I wrote a post awhile back about how I am going to be less of a slave to statistics. So far so good. I won’t blow smoke up your ass and tell you that I don’t check the stats, because I do. It’s just nowhere near as often.
The one thing I can’t shake my addiction to is positive feedback. There isn’t a bigger rush, a better feeling than someone telling you that they appreciate your words.
When I started publicly posting my writing, I had the same trepidation and fear that we all have.
Nobody will give a shit what I have to say.
People are going to think it sucks.
I’m putting too much of myself out there.
Once I started to post more of my writing, and feedback started to come in, it made me realize that I was helping people.
Let me say that again. MY writing was helping people.
Other writers saying that my words encouraged them to start posting their work. People telling me that my words motivated or inspired them.
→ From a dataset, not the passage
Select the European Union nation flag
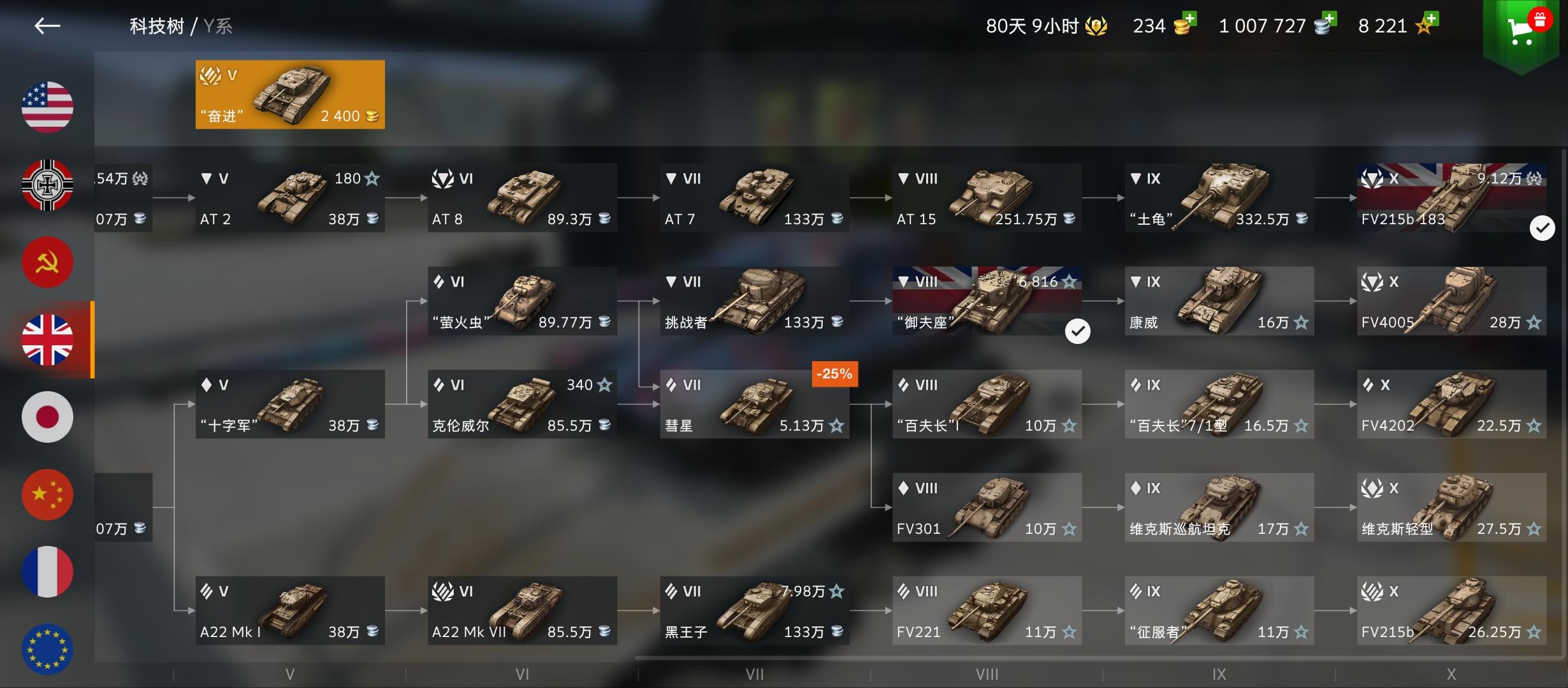 click(47, 649)
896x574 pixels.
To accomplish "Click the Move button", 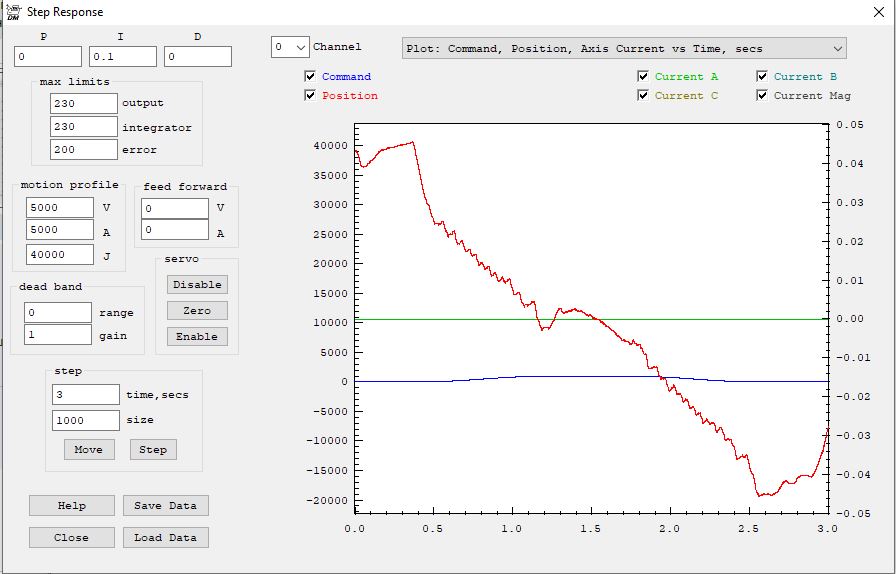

What a fucking rush that is.
“ Excellent insights Scott! This is the encouragement I needed to keep pressing on.”
“ Great post Scott…another example of a simple story revealing the best advice.”
“ Anyways, just wanted to thank you for this. Definitely your writing has helped me.”
When I start to feel in a rut with my writing I go back and read the comments on my posts. Comments of praise and comments of disagreement. People took the time out of their lives to respond to something that I wrote. That is inspiring. That keeps me writing more.
I am happy to be curtailing my statistics addiction, but my addiction to positive feedback is one that I don’t want to break.